Two 999 call-handlers have admitted to an inquest that they could have done more to alert police about the seriousness and urgency of a situation involving a mentally ill man who later died in police custody.

The inquest into the death of Sean Rigg, who died shortly after being restrained and arrested by officers from Brixton police in South London in August 2008, has heard how five 999 calls from hostel workers where he lived were treated as the lowest possible priority.

Call handler Maurice Gluck, who is recorded telling the hostel manager, Angela Wood, to go and complain to her MP is she was unhappy with the police response, told the jury that people often exaggerated about the seriousness of a situation and at the time he felt the hostel should have been able to cope with Mr Rigg’s psychosis.

Mr Gluck admitted that he had behaved unprofessionally towards Ms Wood, who last week broke down in court as the recordings of her desperate 999 calls were played in court.

Mr Gluck was asked by the Southwark coroner, Dr Andrew Harris, why he did not recognise that a call from a mental health expert reporting a disturbed mentally ill man who clearly posed a risk to public safety required an immediate police response.

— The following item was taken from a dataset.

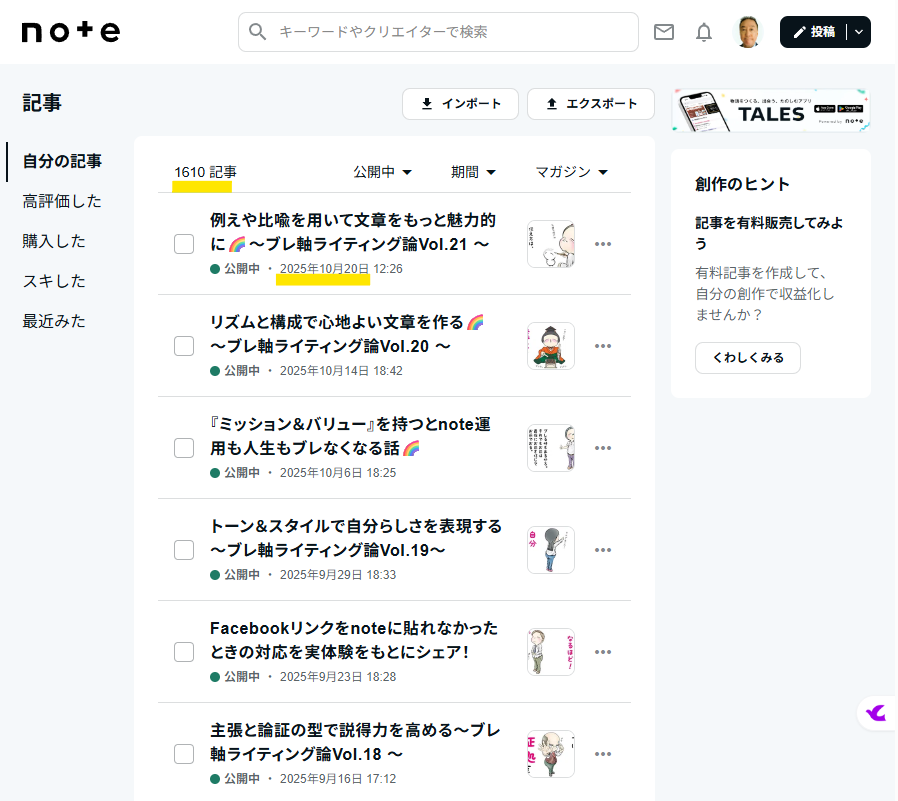Tick the checkbox for Vol.19 article
Image resolution: width=898 pixels, height=801 pixels.
184,550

Mr Gluck admitted that “in hindsight” he could have made it clearer that this should be treated as an immediate problem but insisted that he had acted properly when grading the call from Ms Wood as ‘no police response required’.

In a tense exchange, the barrister acting for the Rigg family suggested to Mr Gluck that his failure to properly grade the call was down to his irritation with Ms Wood.

Leslie Thomas QC said: “The reality is that you were narked because that woman [Angela Wood] was challenging your authority... she asked for your name... you became aggrieved that she was going to complain about you.”

He replied: “That was not the case.”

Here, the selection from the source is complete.